Caesars, MGM Hacks Spur Uptick in Cybersecurity Interest by Casino Operators

Posted on: September 19, 2023, 01:16h. 

Last updated on: September 19, 2023, 06:51h.

Todd Shriber @etfgodfather Read More
Expertise: Financial, Gaming Business, Mergers and Acquisitions.

After seeing two of their rivals, Caesars Entertainment and MGM Resorts International, victimized in ransomware attacks, more casino operators are looking to shore up their cybersecurity platforms.

MGM Resorts cybersecurity attack ransom
MGM Resorts slot machines have been restored after being temporarily disabled by the casino operator following a cybersecurity issue. Following ransomware attacks on Caesars and MGM, more gaming companies are reaching out to Waterfall Solutions. (Image: Las Vegas Review-Journal) 

Those events, one of which compelled Caesars to pay the bad actors and the ongoing attack on MGM’s database, highlight the cybersecurity vulnerabilities of the travel and leisure industry and the need for that segment to embrace preventative measures.

In light of last week’s incidents, Waterfall is seeing an increase in interest from major facilities. We saw the same after the attack on Colonial Pipeline, an attack that led to sweeping new regulations from the Transportation Security Agency,” said Waterfall Security Solutions CEO Lior Frenkel in comments made to Casino.org.

Founded in 2007 and the holder of 14 patents, Waterfall is a provider of industry-level cybersecurity solutions.

Casino Operators Contacting Waterfall

Frenkel didn’t identify the companies by name. Still, he noted that in the wake of the Caesars and MGM ransomware attacks, more gaming companies, including those with “operations in the United States and the Far East,” have been in touch with Waterfall.

That makes sense because there are financial consequences to ransomware events. While Caesars hasn’t disclosed the amount one of its insurance carriers paid to a hacking group, it’s rumored to be $15 million to $30 million. For its part, MGM may have lost as much as $84 million in revenue due to an ongoing data breach that started on September 10.

“Additional risks to MGM include potential revenue losses while systems were down, reputational risk and any direct costs related to investigation and remediation. Litigation expense or liability that the company may have because of compromised data, to the extent there is any, is also a risk,” according to Moody’s Investors Service.

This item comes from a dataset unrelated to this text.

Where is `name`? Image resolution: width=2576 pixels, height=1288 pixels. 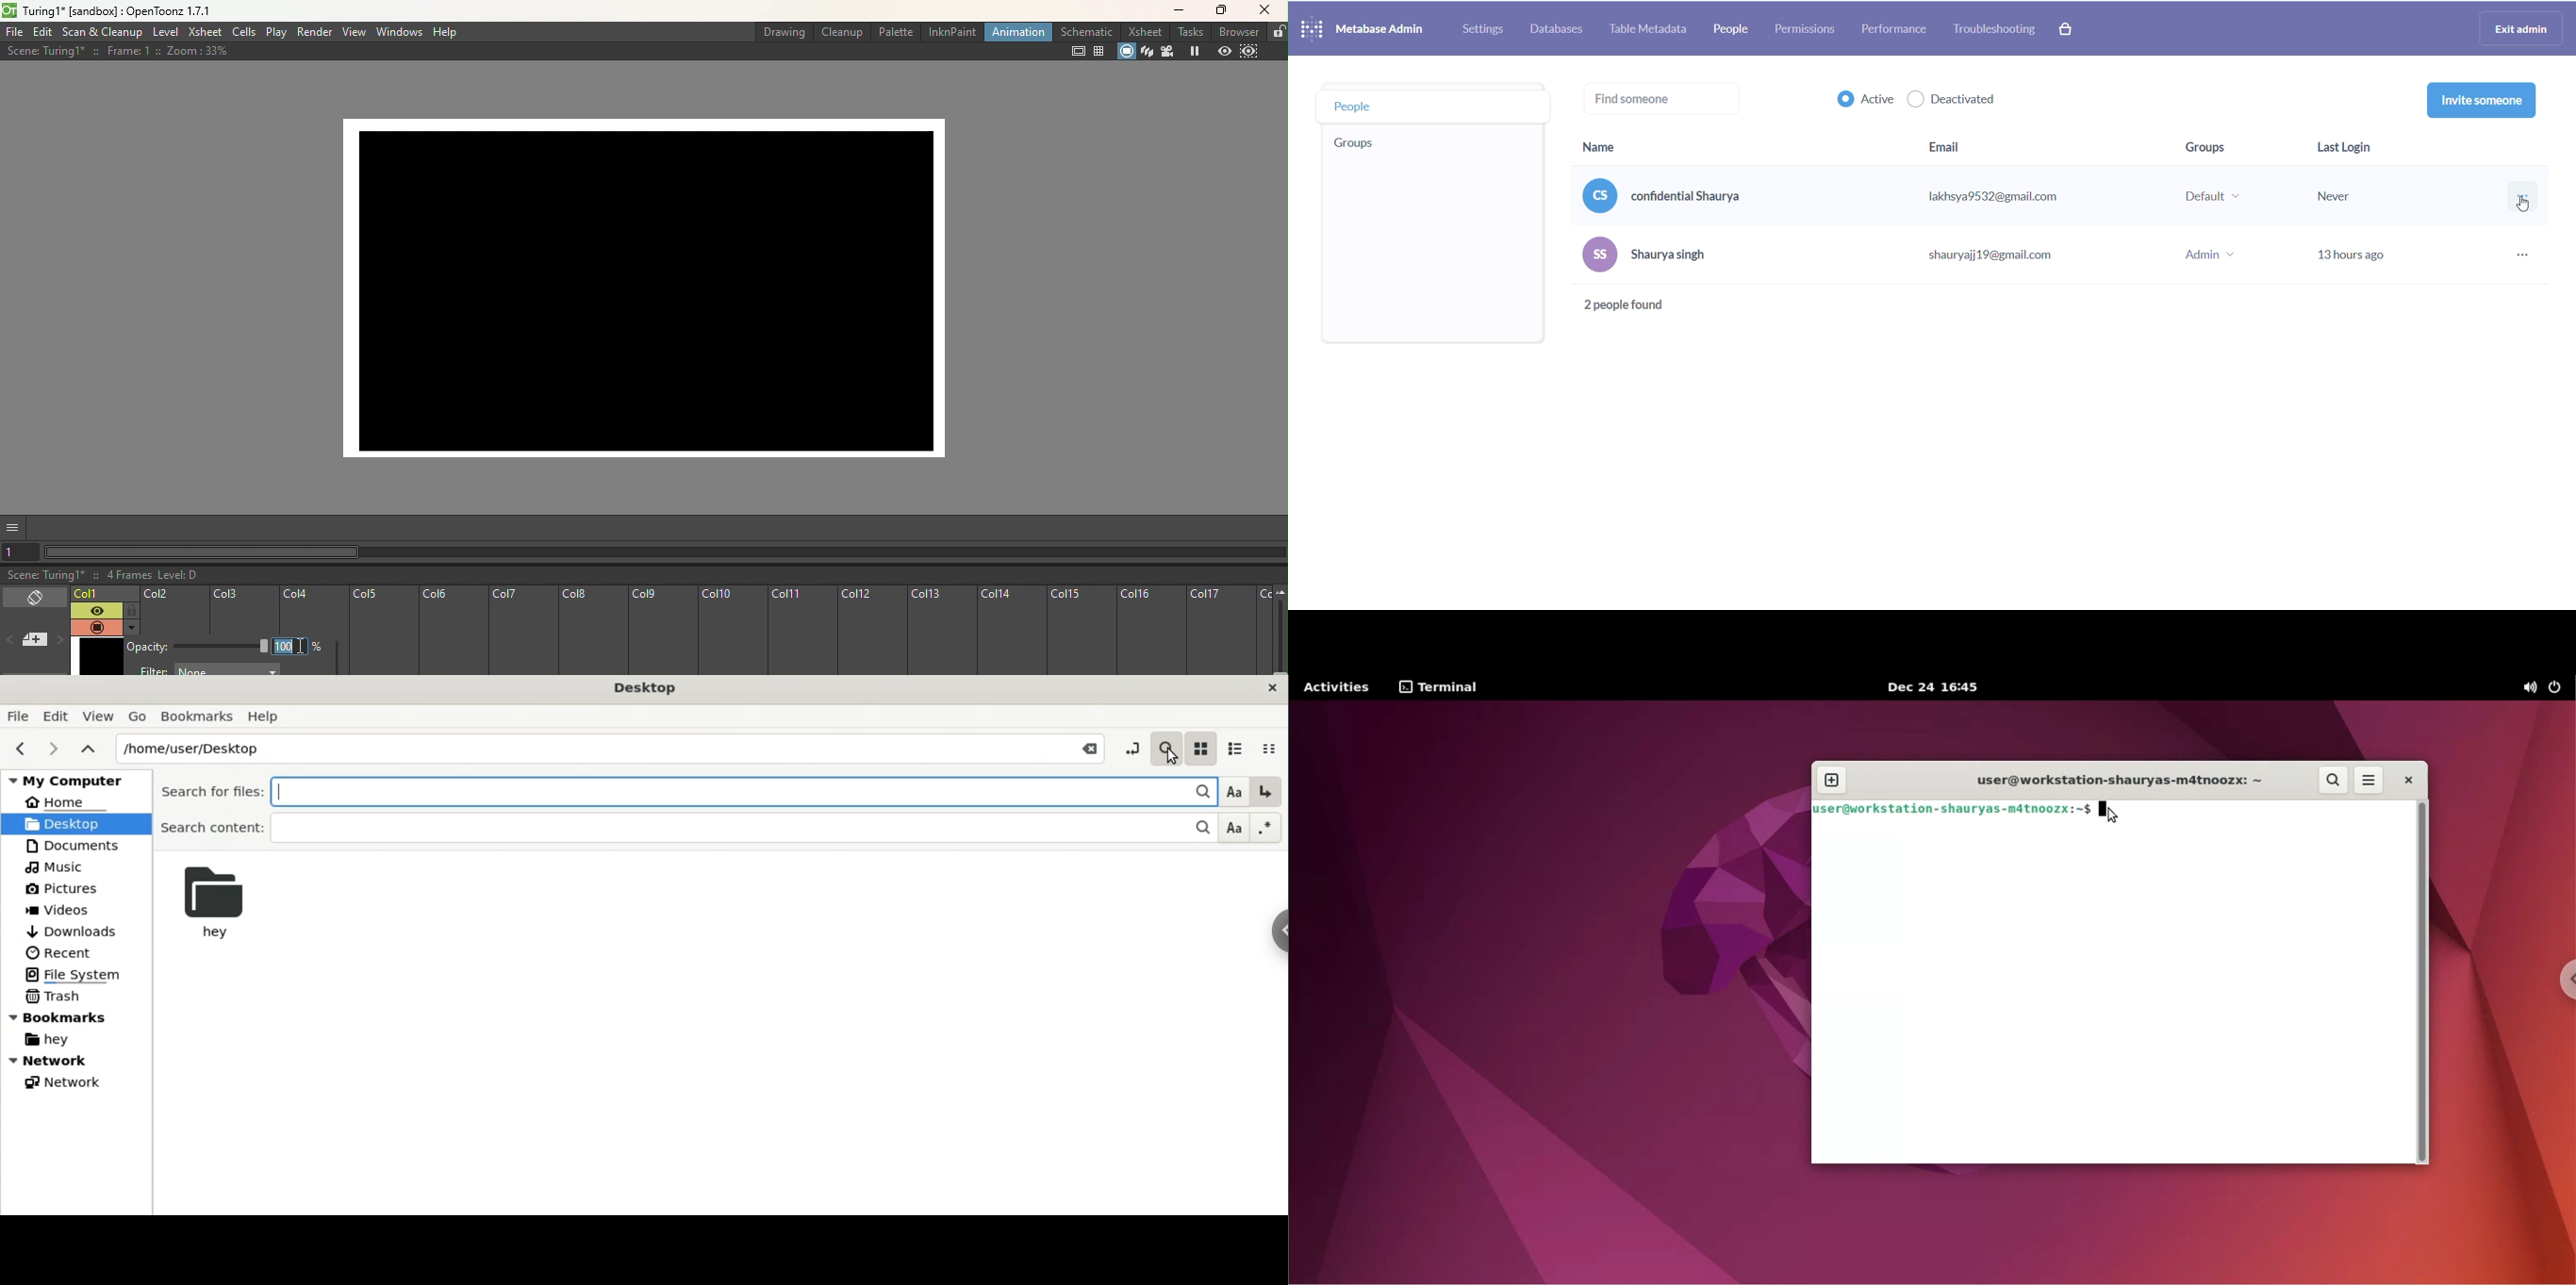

Frenkel noted that gaming faces some of the same cyber challenges as other industries, including addressing vulnerabilities before those weaknesses are turned against a company.

“In terms of improving security, casinos, like many other industries, need to increase awareness of their vulnerabilities, strengthen network segmentation, limit access control, and strengthen practices around patching and updates, and especially remote access,” said the Waterfall CEO.

Casino Operators Face Unique Cybersecurity Challenges

All industries are grappling with cybersecurity threats, but those issues are pronounced in gaming due to the massive amounts of sensitive consumer data casino operators are tasked with guarding. Alone, that makes casinos prime targets for hackers.

Throw in the point that land-based casinos increasingly depend on internet connectivity to power seemingly mundane tasks, such as elevators and heating and cooling, and the need to bolster cyber defenses grows. That’s vital because cybercriminals aren’t relenting and will continue upping their technology proficiency.

“Today, criminal groups are using what used to be nation-stage tools and techniques to carry out their attacks,” concludes Frenkel. “And unlike nation states, these criminal organizations go after everyone with money, using these nation-state approaches.”